Risposta del Collegio Statutario Nazionale del 13.10. 2011 ....Al riguardo il Collegio Statutario, in risposta al quesito rivolto, fa presente quanto segue: - la lettera dell'art.6 punto b) fa del "pronunciamento degli iscritti" un vincolo ineliminabile per la CGIL per l'approvazione degli accordi, così come delle piattaforme, in assenza di regole unitarie, che prevedano "il mandato di tutti i lavoratori"; - Anche in caso di accordi sottoscritti in mancanza di regole unitarie, il pronunciamento degli iscritti è vincolante per la stessa organizzazione che, in coerenza con gli esiti, definisce i propri comportamenti; - La "democrazia di mandato" è una delle forme attraverso le quali avviene tale pronunciamento comunque obbligatorio e dall'esito vincolante.D'altra parte, il pronunciamento degli iscritti, in assenza di regole unitarie, avviene anche sugli accordi sottoscritti al fine di confermarne la validità, con diverse modalità e nelle diverse fasi del procedimento negoziale nelle varie situazioni categoriali e/o territoriali. Il Comitato Direttivo Nazionale della CGIL, che, in base all'art.16 dello Statuto CGIL "è il massimo organo deliberante della CGIL tra un Congresso e l'altro", avvalendosi delle proprie prerogative, nel dare il "mandato alla Segreteria" con il dispositivo approvato, non ha sottratto l'Accordo del 28.6.2011 dal rispetto della norma statutaria che vincola il pronunciamento degli iscritti interessati. ............... Tale dispositivo, a parere del Collegio Statutario è compatibile con quanto normato dall'art.6 punto b), prevedendo con le specifiche modalità, il pronunciamento degli iscritti sull'Accordo e sulla relativa Intesa applicativa, il cui esito è comunque vincolante per la CGIL stessa. Il Collegio Statutario Nazionale fa altresì presente come. proprio in ragione di tale dispositivo, sia stato sottoscritto l'Accordo e l'Intesa applicativa, che a seguito del dispositivo approvato dal CD del 26 settembre 2011 viene sottoposto alla consultazione vincolante degli iscritti interessati.

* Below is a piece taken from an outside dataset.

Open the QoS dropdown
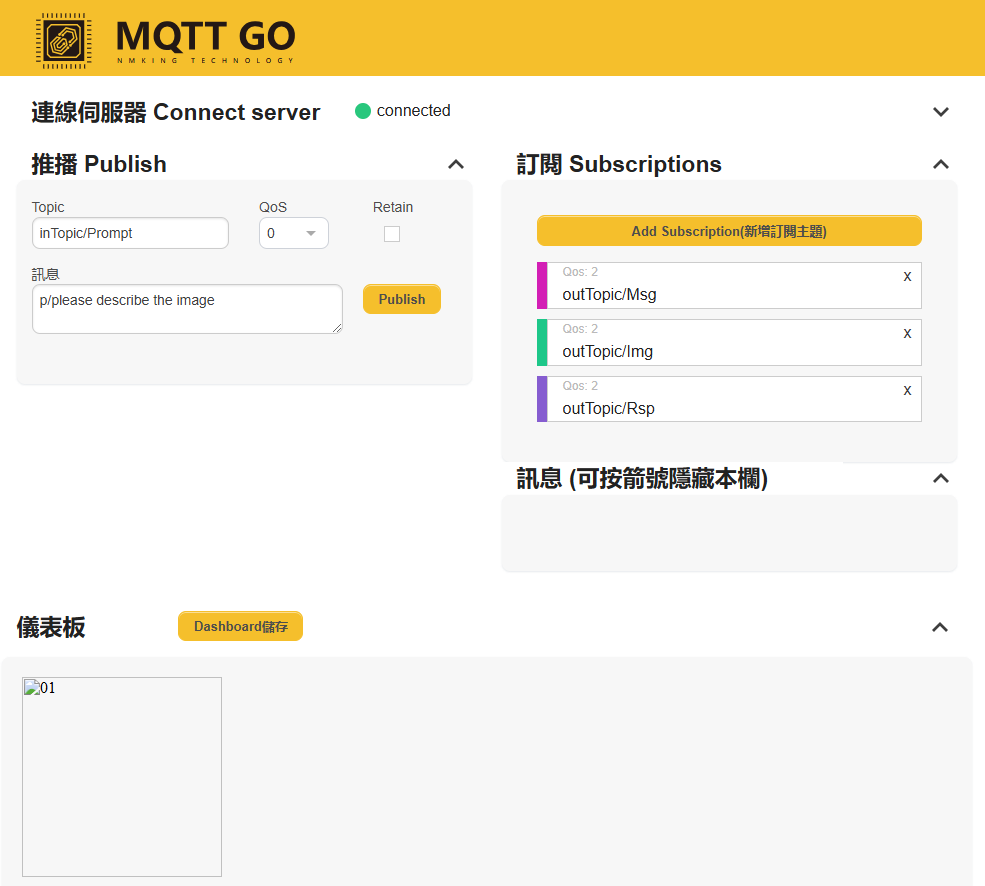Image resolution: width=985 pixels, height=886 pixels. click(x=293, y=234)
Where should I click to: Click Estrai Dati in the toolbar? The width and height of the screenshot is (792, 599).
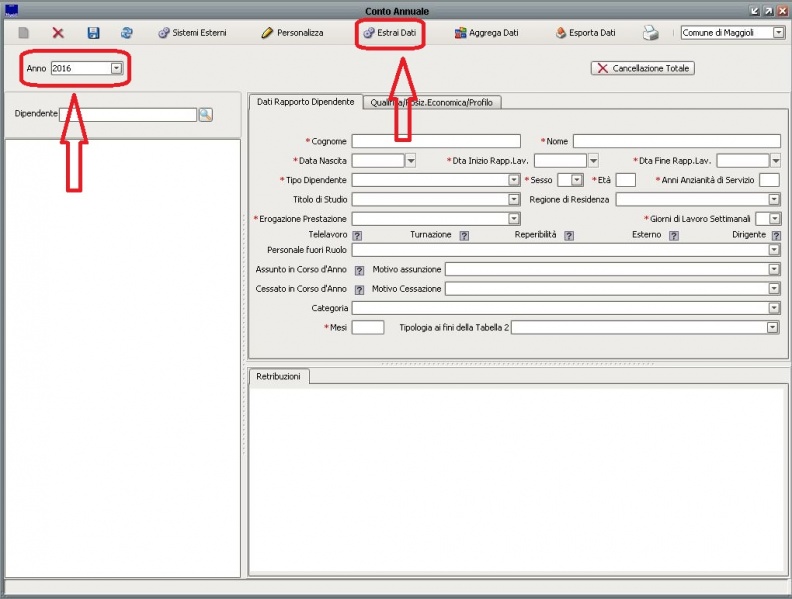(389, 33)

Riproposizione quesito da parte di Rinaldini del 18.9.2011 In riferimento al Vostro pronunciamento sul quesito “Applicazione dell’art. 6 dello Statuto CGIL”, non ho capito quale sia la vostra risposta. Pertanto torno a riformulare il quesito: “L’applicazione dell’art. 6 dello Statuto CGIL prevede lo svolgimento della consultazione prima o dopo la firma dell’accordo?.” Sono sicuro che comprendete che non è la stessa cosa per la vita democratica della nostra Organizzazione e non può essere considerato un fatto tecnico a disposizione del gruppo dirigente.